-
Notifications
You must be signed in to change notification settings - Fork 7.4k
Closed
Labels
P0Issues that should be fixed in short orderIssues that should be fixed in short orderbugSomething that is supposed to be working; but isn'tSomething that is supposed to be working; but isn't
Description
What is the problem?
Using a recent nightly build of Ray/RLlib, you can't train using GPUs with TensorFlow 1.14 due to an API mismatch.
rollout_worker.py assumes that tensorflow has a function list_physical_devices but in 1.14, it's only experimental_list_devices, so you get
AttributeError: module 'tensorflow._api.v1.config' has no attribute 'list_physical_devices'
Here's the code in question in rollout_worker.py:
if (ray.is_initialized() and
ray.worker._mode() != ray.worker.LOCAL_MODE):
# Check available number of GPUs
if not ray.get_gpu_ids():
logger.debug(
"Creating policy evaluation worker {}".format(
worker_index) +
" on CPU (please ignore any CUDA init errors)")
elif (policy_config["framework"] in ["tf2", "tf", "tfe"] and
not tf.config.list_physical_devices("GPU")) or \
(policy_config["framework"] == "torch" and
not torch.cuda.is_available()):
raise RuntimeError(
"GPUs were assigned to this worker by Ray, but "
"your DL framework ({}) reports GPU acceleration is "

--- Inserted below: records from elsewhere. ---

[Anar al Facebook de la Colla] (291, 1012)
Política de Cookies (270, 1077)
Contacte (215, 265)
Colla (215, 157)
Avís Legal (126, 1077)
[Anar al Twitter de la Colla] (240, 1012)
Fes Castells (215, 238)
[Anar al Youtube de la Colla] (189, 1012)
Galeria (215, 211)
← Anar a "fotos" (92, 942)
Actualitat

"disabled. This could be due to a bad CUDA- or {} "
"installation.".format(
policy_config["framework"],
policy_config["framework"]))vs the API in tensorflow/_api/v1/config/__init__.py:
from tensorflow.python.eager.context import list_devices as experimental_list_devicesand here's the full stacktrace:
Traceback (most recent call last):
File "/home/andrew/miniconda3/envs/ray_nightly_tf14/lib/python3.7/site-packages/ray/tune/trial_runner.py", line 471, in _process_trial
result = self.trial_executor.fetch_result(trial)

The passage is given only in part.